Classification, extraction, tagging, redaction, drafting from templates. A small model fine-tuned on your domain often performs better than a general frontier model here — and it is faster and cheaper. This is where local AI is strongest.
Batch jobs where pay-per-token cloud bills grow very fast. A fixed hardware cost wins once usage is steady and large.
Even running a local model only as a continuity fallback answers two questions that DORA already requires financial entities to document: ICT concentration risk (Art. 29) and an exit strategy (Art. 28(8)). These are not hypothetical future questions — they are current obligations.
If the system must work with no network connection at all, the only option is a model running entirely on hardware you control.
Stay on an enterprise cloud service — with a data processing agreement (DPA) and a guarantee that your data is not used for training — when you need frontier-level reasoning, when volumes are low or irregular, or when you simply do not want the extra work of running your own infrastructure.
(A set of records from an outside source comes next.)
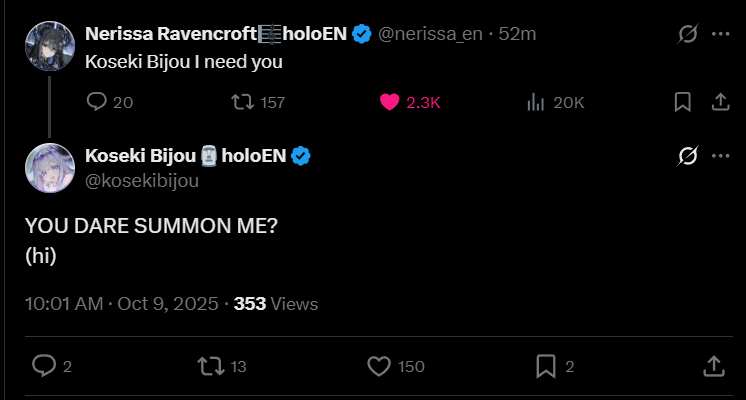Image resolution: width=746 pixels, height=400 pixels.
Task: Open Nerissa Ravencroft's profile avatar
Action: 46,46
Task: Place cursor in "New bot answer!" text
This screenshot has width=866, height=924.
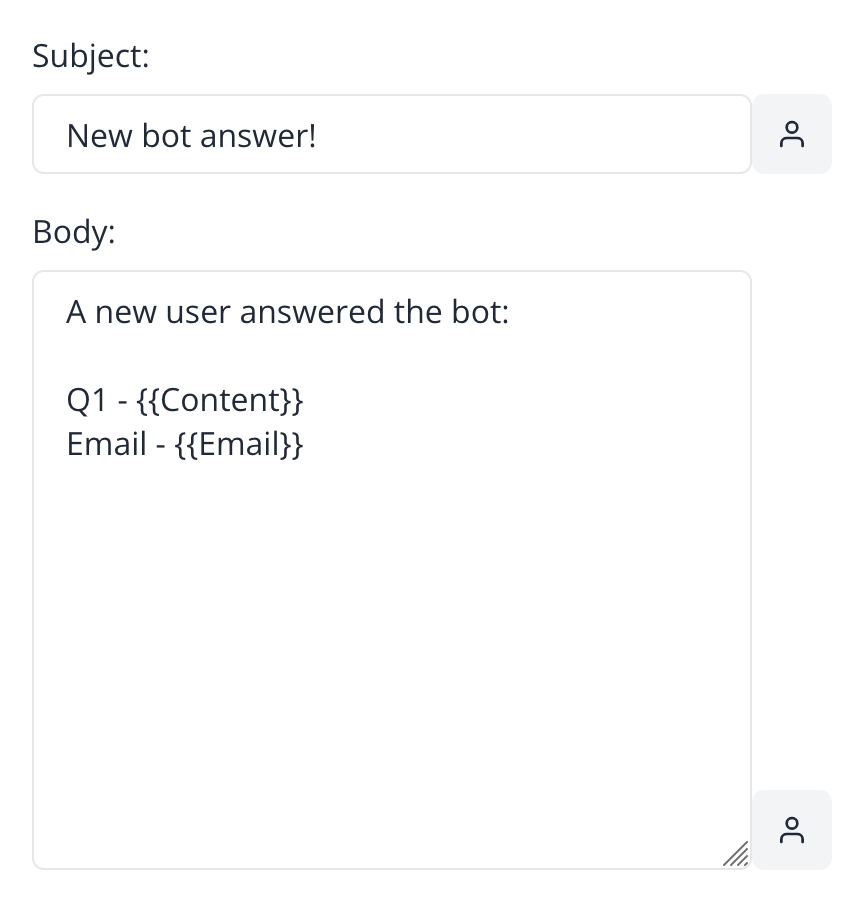Action: tap(191, 135)
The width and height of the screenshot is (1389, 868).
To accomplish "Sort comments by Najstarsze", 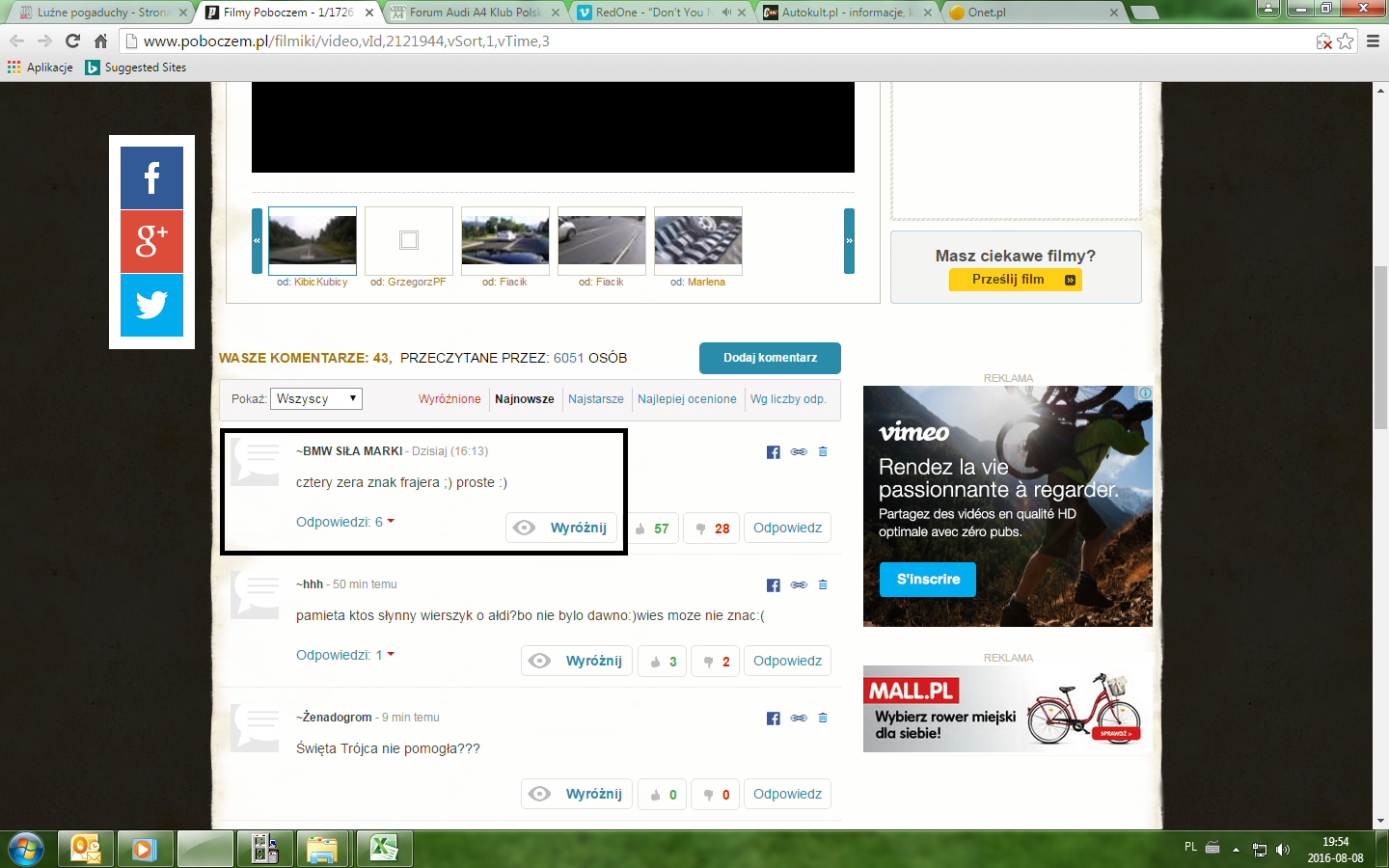I will coord(595,399).
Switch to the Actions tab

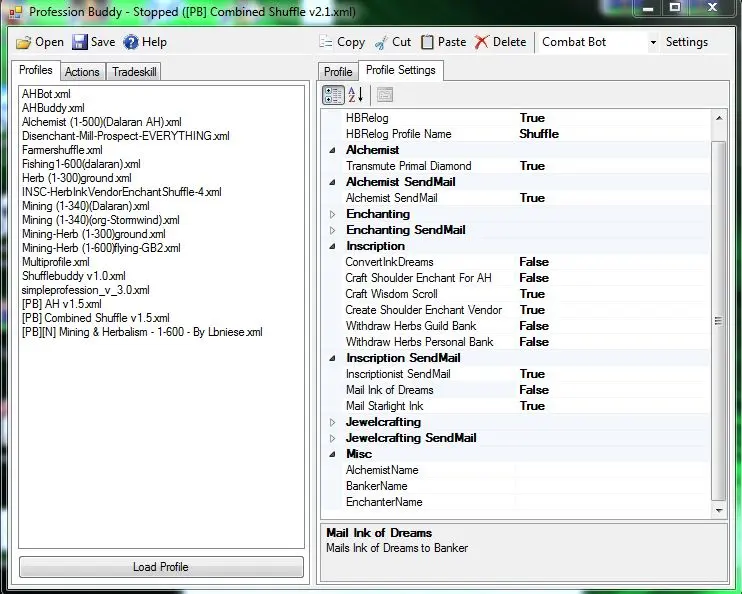(x=82, y=72)
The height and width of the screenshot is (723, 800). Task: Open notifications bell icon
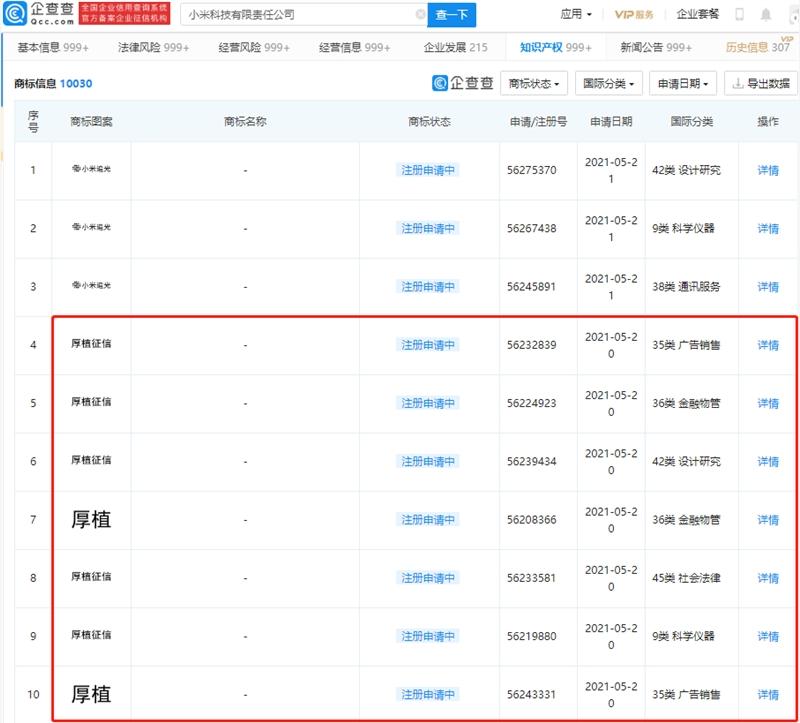767,15
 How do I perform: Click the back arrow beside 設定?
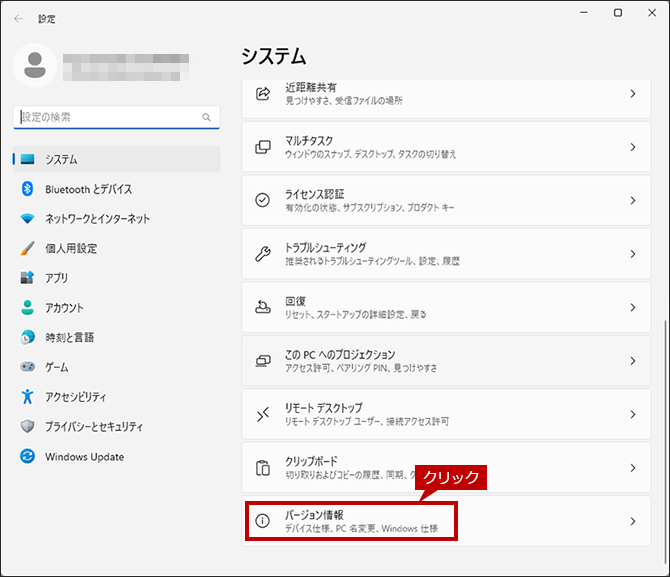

"Local" is not one single thing. It ranges from a single laptop to a server with no network connection at all — each step gives you more control, and more operational responsibility.
| Option | Where it runs | Data leaves your control? | Best fit |
|---|---|---|---|
| Public cloud consumer |
The vendor's servers | Yes — may be used for training | Never use for regulated data |
| Enterprise cloud API | The vendor's servers, under a DPA | Protected by contract, still a third party | Frontier reasoning; low or variable volume |
| Private cloud / VPC | Your own cloud environment | Stays in your environment | Open-weight models with cloud scale and isolation |
| Local — on the machine | A laptop or workstation | Stays on the device | One user; testing and sensitive one-time tasks |
| Local — on-prem server | A GPU server on your network | Stays on your network | A whole team; centralised and managed by IT |
| Local — air-gapped | An isolated server, no network | Physically isolated | Highly sensitive or offline work |
The strongest setup is rarely 100% cloud or 100% local. Use enterprise cloud for the difficult, varied work; use local for sensitive and routine work; and let local also serve as your continuity plan if a vendor removes access.
And the point to bring into any committee: going local does not remove model risk — it moves the risk inside your organisation. You exchange vendor dependency for operational and model-governance work that you now own. That is not a reason to avoid it. It is simply a new entry in your risk assessment.